O juiz de direito (e o membro do ministério público, quando atua como fiscal da Lei): deve ser imparcial, sob pena de comprometer o trabalho que se desenvolve.
Data máxima vênia!
“Princípio da Transparência”. Que hilário!
Ninguém sabe quem faz os vazamentos, por que vaza, com quais intenções, se há interesses políticos ou partidários, quais os acordos por trás desses vazamentos, ou se recebem dinheiro para vazar. Não sabemos!
Ninguém sabe como é feita uma delação, que tipo de ameaças a pessoa recebe, ou se não recebe nenhuma, etc. Não sabemos!
Ninguém sabe por que decidem vazar certas informações e não outras. Exemplo: Ministério Público da Suíça revelou que há mais de 100 contas, mas, pelo que eu saiba, apenas vazou a do Eduardo Cunha. Por que não vazou todas? Não sabemos!
Qual o destino das demais contas? Prescrição? Enfim, não sabemos!
Não há transferência nenhuma.
Realmente o determinado juiz Moro e o procurador Dallagnol estavam indo muito bem enquanto trabalhavam exclusivamente nos processos.
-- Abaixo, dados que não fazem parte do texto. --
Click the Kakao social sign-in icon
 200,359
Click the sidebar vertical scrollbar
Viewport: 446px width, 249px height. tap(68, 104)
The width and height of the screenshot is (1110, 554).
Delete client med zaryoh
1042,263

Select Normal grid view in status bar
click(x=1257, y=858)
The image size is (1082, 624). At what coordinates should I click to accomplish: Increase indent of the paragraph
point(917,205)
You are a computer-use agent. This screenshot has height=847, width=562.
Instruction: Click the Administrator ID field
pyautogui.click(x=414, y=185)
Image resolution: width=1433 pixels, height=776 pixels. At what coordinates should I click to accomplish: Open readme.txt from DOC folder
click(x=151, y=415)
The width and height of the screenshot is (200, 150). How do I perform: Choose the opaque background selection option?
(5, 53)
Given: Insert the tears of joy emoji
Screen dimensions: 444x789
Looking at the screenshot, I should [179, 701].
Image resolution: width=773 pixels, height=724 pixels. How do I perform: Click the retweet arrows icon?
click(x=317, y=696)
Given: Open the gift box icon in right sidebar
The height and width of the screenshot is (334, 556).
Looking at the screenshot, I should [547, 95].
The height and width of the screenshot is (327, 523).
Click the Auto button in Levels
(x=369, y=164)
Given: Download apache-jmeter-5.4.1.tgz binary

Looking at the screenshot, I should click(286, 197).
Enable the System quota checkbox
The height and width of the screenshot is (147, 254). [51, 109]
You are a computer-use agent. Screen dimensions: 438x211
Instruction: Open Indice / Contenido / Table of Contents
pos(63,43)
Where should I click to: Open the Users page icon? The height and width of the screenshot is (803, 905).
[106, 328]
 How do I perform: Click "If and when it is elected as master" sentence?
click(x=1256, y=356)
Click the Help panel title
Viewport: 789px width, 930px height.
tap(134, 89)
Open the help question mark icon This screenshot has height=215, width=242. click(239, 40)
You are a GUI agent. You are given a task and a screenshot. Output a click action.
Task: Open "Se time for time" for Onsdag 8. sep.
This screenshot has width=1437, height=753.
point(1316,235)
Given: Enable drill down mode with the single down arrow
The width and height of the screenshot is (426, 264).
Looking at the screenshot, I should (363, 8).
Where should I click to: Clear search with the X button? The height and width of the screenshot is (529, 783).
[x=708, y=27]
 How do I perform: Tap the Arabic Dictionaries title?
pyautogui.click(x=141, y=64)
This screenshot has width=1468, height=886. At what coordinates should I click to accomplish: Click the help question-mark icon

Quando começaram a sair para o limpo, escrevendo fora dos autos, palestrando, dando entrevistas, virando celebridades, aí começaram as restrições. Não há necessidade disso, de palestras espetaculosas, de gritaria, shows, nada disso tem a ver com o processo. Não importa o quanto célebres sejam os réus. Tudo o que tiverem para dizer, que digam nos autos - e neste caso, para a imprensa, pois o processo é público. Mas não devem se expor como vem fazendo. Essa "estória" de que a Lava-Jato corre perigo é balela. Ninguém é maluco de querer interferir nisso. Não há base legal para tanto e no Congresso há, sim, alguns malucos, mas o grau de maluquice deles não chega ao ponto de se atreverem a legislar contra a atuação do MPF e do Judiciário no combate à corrupção e à ladroagem.